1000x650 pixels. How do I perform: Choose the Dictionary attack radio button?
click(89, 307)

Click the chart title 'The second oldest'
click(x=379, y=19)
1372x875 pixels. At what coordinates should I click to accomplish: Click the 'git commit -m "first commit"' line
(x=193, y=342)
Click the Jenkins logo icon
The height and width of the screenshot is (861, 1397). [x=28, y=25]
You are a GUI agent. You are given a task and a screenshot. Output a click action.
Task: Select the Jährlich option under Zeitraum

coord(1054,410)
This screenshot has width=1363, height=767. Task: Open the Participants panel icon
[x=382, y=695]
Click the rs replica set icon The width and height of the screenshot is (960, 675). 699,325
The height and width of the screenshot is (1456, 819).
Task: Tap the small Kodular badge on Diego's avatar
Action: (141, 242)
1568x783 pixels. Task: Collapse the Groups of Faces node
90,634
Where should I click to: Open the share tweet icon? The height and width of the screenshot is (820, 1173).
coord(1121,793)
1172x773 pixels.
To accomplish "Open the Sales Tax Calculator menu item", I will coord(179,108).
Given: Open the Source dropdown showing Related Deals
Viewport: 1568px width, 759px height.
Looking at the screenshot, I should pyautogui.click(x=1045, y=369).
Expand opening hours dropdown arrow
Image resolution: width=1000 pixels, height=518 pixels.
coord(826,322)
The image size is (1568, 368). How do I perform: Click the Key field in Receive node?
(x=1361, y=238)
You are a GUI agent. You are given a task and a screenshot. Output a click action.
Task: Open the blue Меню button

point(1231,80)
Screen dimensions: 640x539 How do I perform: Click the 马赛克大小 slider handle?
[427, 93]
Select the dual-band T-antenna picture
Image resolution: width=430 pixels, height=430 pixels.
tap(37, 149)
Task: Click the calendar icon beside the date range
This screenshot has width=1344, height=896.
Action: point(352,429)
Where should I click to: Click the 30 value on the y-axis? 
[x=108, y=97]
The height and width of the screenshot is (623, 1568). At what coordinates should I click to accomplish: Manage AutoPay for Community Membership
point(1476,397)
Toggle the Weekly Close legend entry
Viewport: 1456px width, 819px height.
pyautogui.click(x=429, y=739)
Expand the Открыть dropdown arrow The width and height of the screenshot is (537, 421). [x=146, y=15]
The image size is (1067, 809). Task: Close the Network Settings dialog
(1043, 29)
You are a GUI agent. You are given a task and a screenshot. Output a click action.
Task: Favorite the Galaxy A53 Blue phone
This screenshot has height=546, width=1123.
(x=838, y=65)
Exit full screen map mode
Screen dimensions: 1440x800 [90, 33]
——————————
Your objective:
For each line in the material above that holds the word "dropdown", add one to a count; state only the final number.

Answer space:
3